• Text section

--

Joints are critical to exercise because joints are moved by the muscles to produce movement. All joints are complicated, and their parts have a way of settling and stiffening when not used. A sluggish, numbed feeling in the joints discourages exercise. A massage therapist counteracts this by using massage strokes and passive movement to release the muscle tension and free the connective tissue found around the joints that can bind the joints.

Massage also aids recovery from soft tissue injuries such as sprains and strains. This is possible because the growth and repair of tissue are accelerated by efficient circulation in the injured areas and appropriate stimulation of the healing tissues. Many soft tissue injuries are not serious enough to cause one to visit a doctor or hospital for treatment, or are only treated with some first aid, but still cause some discomfort and disability. Massage therapy can often help speed, improve recovery, and reduce discomfort from such mishaps. In this way, massage helps bridge the gap between common neglect of injury and major medical intervention.

Increased health awareness has also increased nutrition awareness. The most carefully planned diet is partly wasted if blood vessels are not developed and open so that nutrition can reach the cells. Massage can aid internal nutrition rates by improving circulation.

--

• The data
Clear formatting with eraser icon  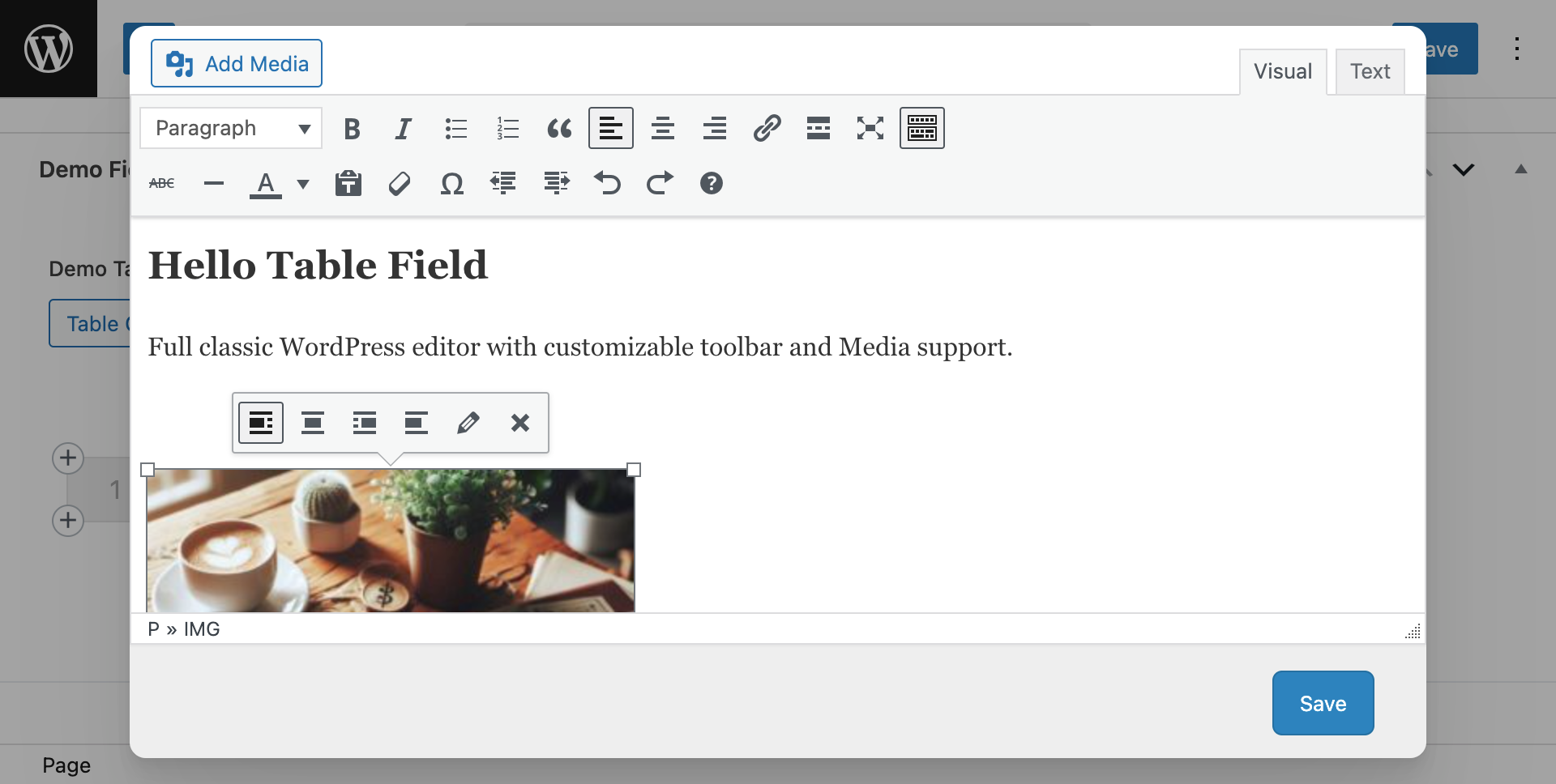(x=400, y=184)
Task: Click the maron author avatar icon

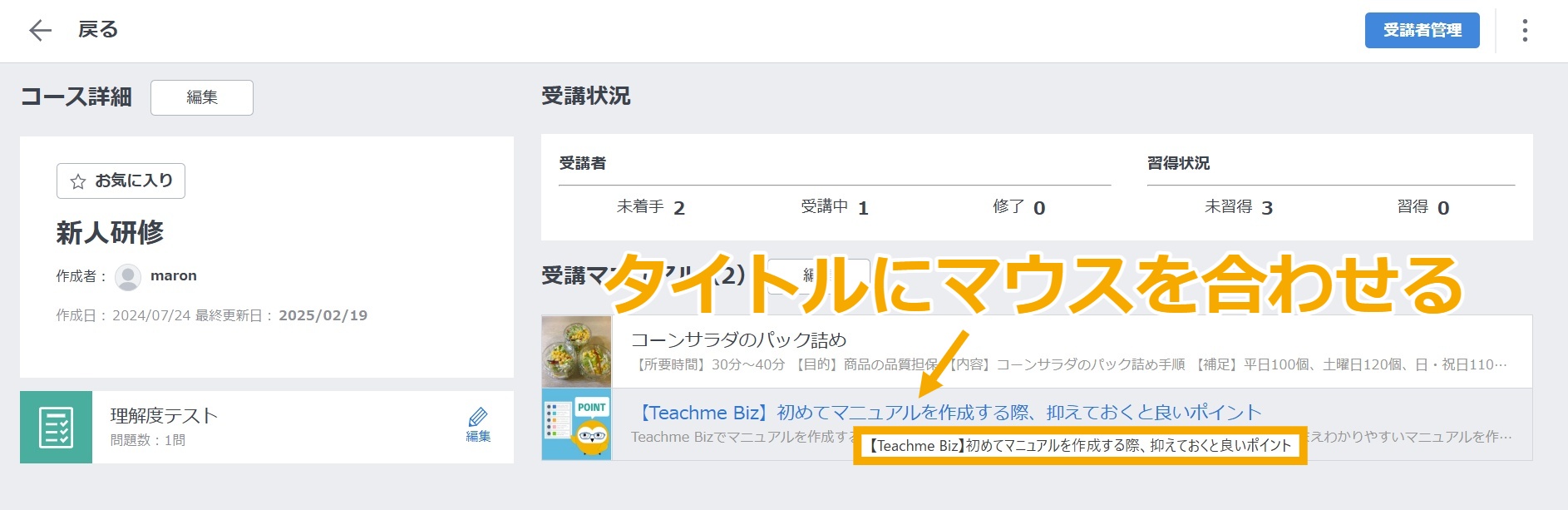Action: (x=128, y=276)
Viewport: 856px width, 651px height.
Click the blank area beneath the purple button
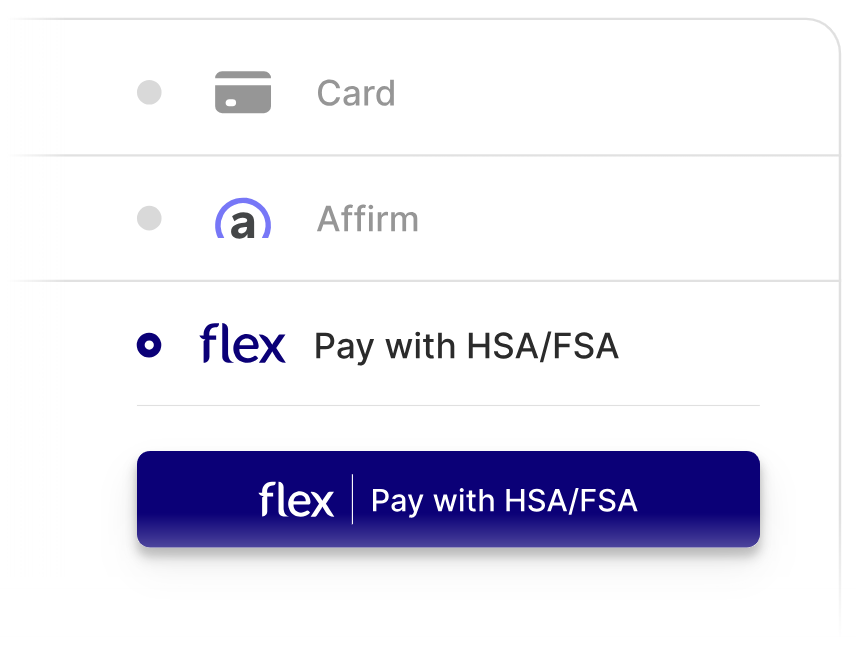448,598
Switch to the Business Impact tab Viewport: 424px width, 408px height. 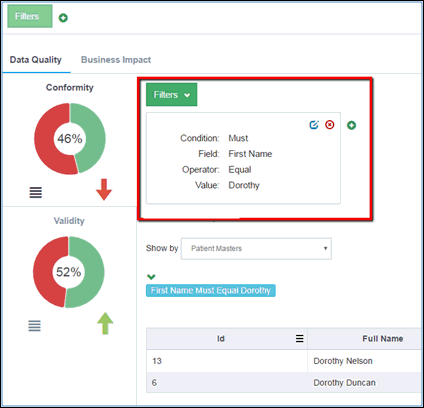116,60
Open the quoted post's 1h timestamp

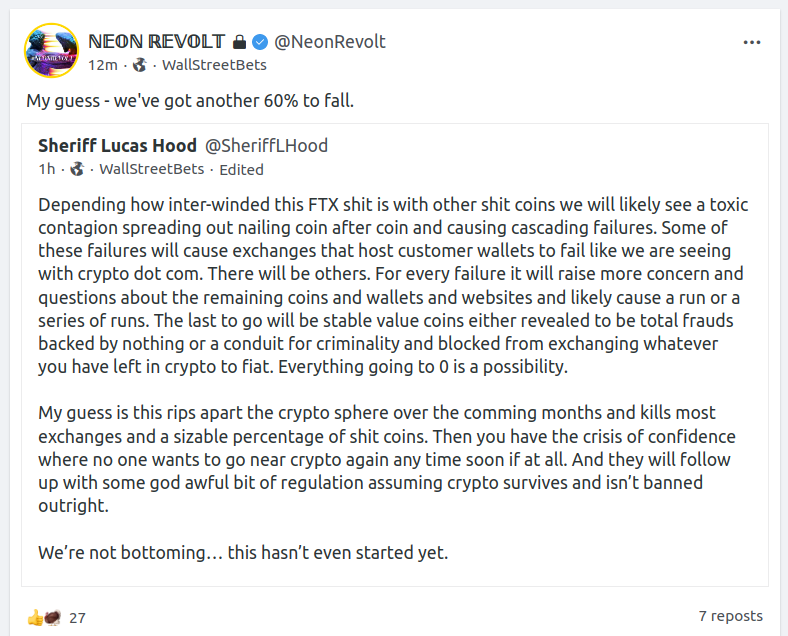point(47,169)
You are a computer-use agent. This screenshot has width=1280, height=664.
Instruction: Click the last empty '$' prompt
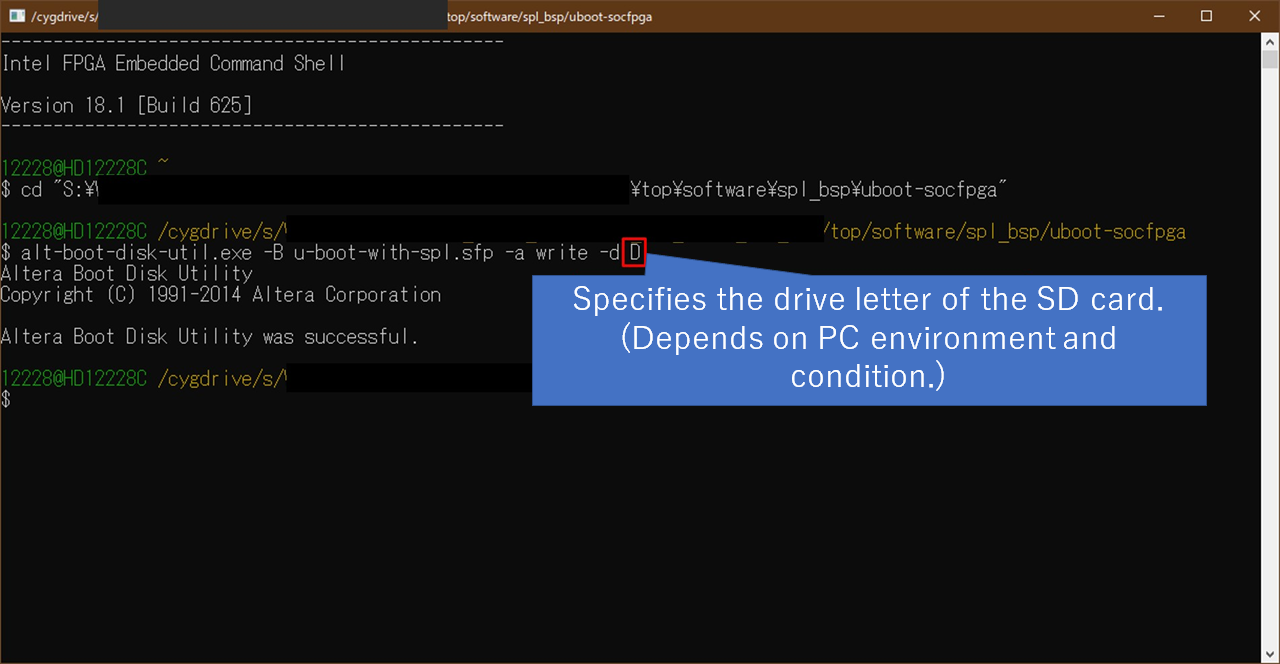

--

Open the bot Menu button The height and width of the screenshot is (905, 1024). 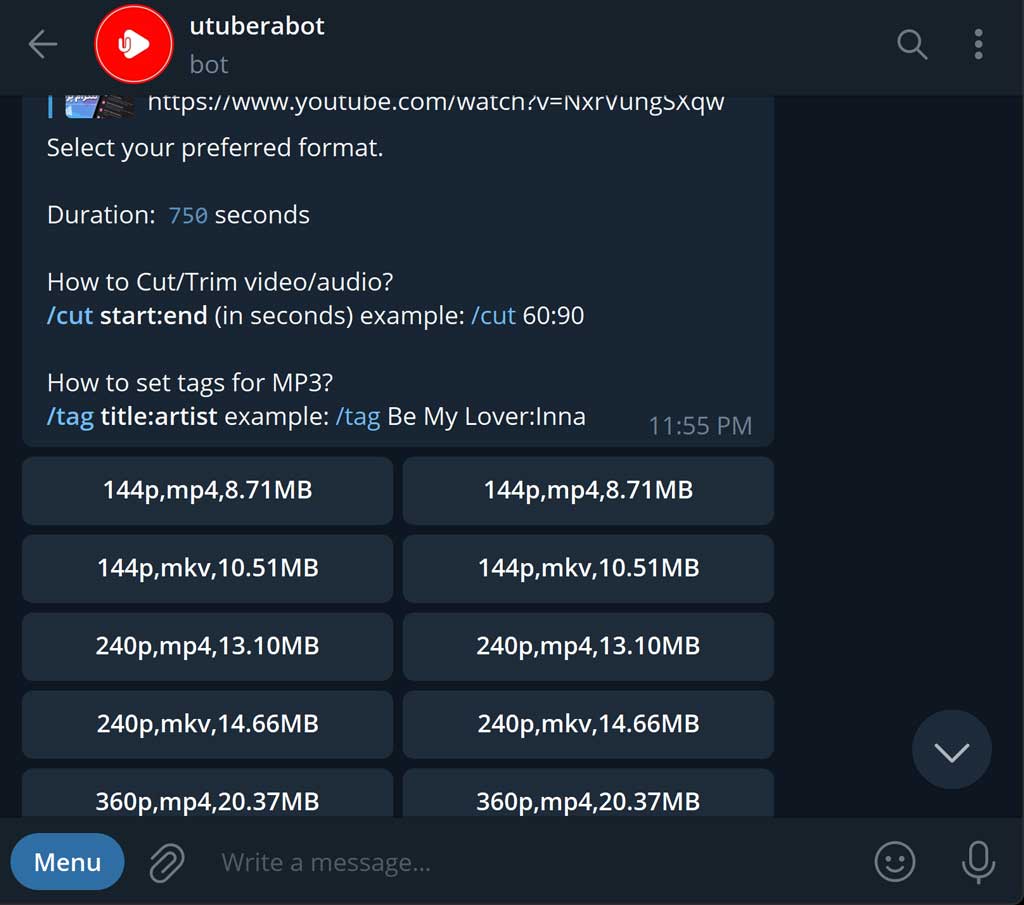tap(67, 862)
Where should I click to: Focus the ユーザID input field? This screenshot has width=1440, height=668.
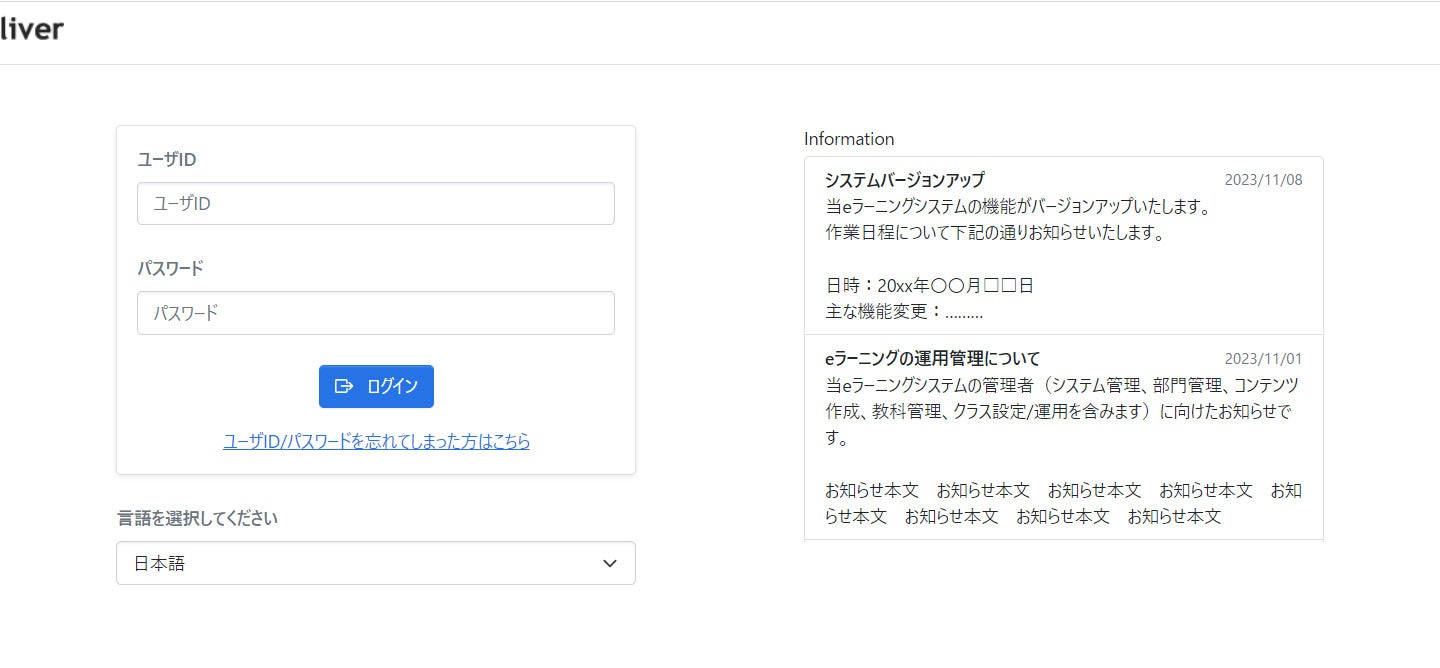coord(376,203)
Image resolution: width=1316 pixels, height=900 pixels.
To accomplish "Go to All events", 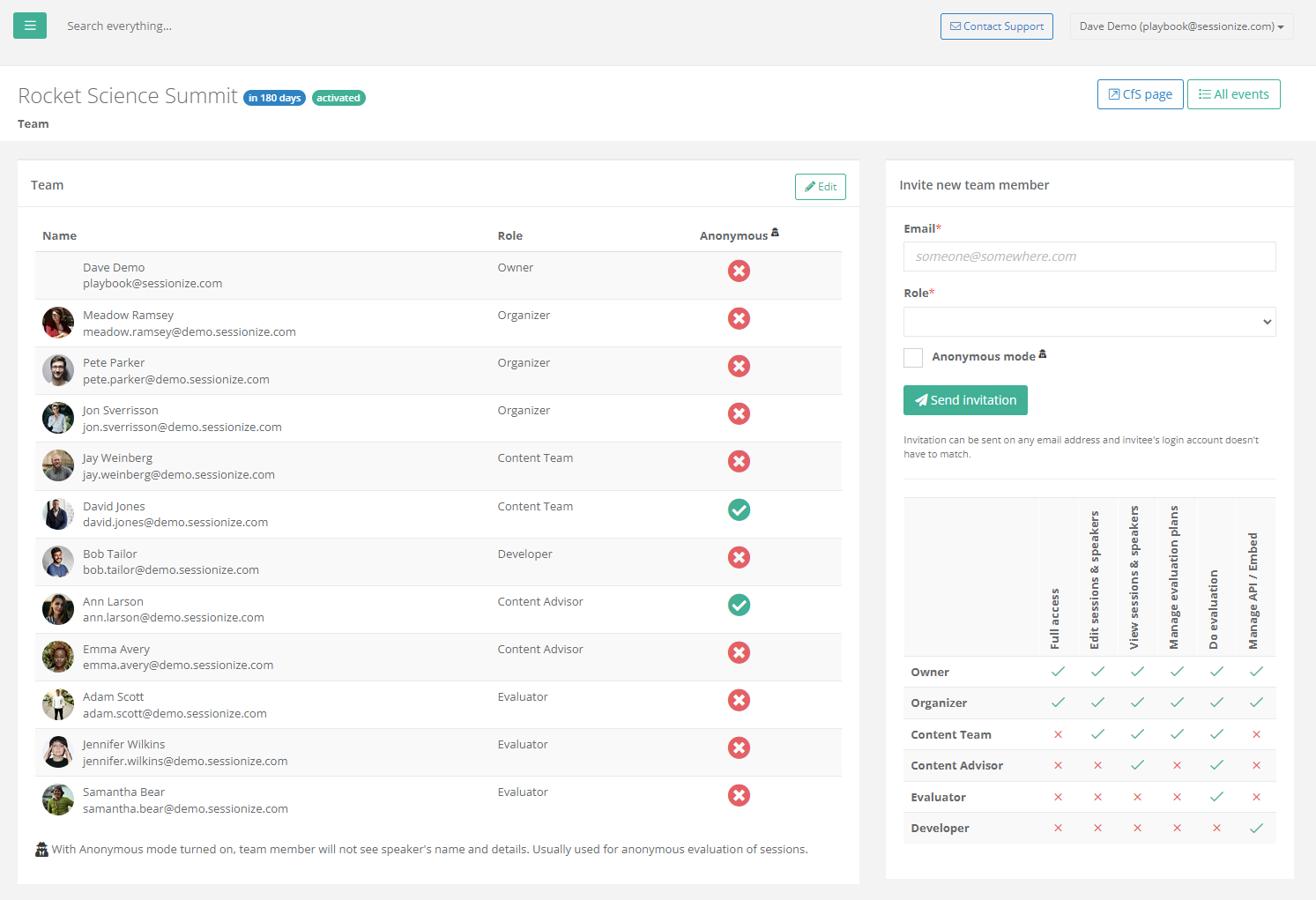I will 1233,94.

--

• Task set
**a.** Please change "discomfort" to "pain" in the passage on massage from "Massage also aids" to "major medical intervention.", and write out that part again.
**b.** Answer these questions from the passage on massage:
(i) What two things does a massage therapist use to release muscle tension around the joints?
(ii) What accelerates the growth and repair of tissue in injured areas?
(iii) How can massage aid internal nutrition rates?

• Exercise answers
**a.**
Massage also aids recovery from soft tissue injuries such as sprains and strains. This is possible because the growth and repair of tissue are accelerated by efficient circulation in the injured areas and appropriate stimulation of the healing tissues. Many soft tissue injuries are not serious enough to cause one to visit a doctor or hospital for treatment, or are only treated with some first aid, but still cause some pain and disability. Massage therapy can often help speed, improve recovery, and reduce pain from such mishaps. In this way, massage helps bridge the gap between common neglect of injury and major medical intervention.

**b.**
(i) Massage strokes and passive movement.
(ii) Efficient circulation in the injured areas and appropriate stimulation of the healing tissues.
(iii) By improving circulation.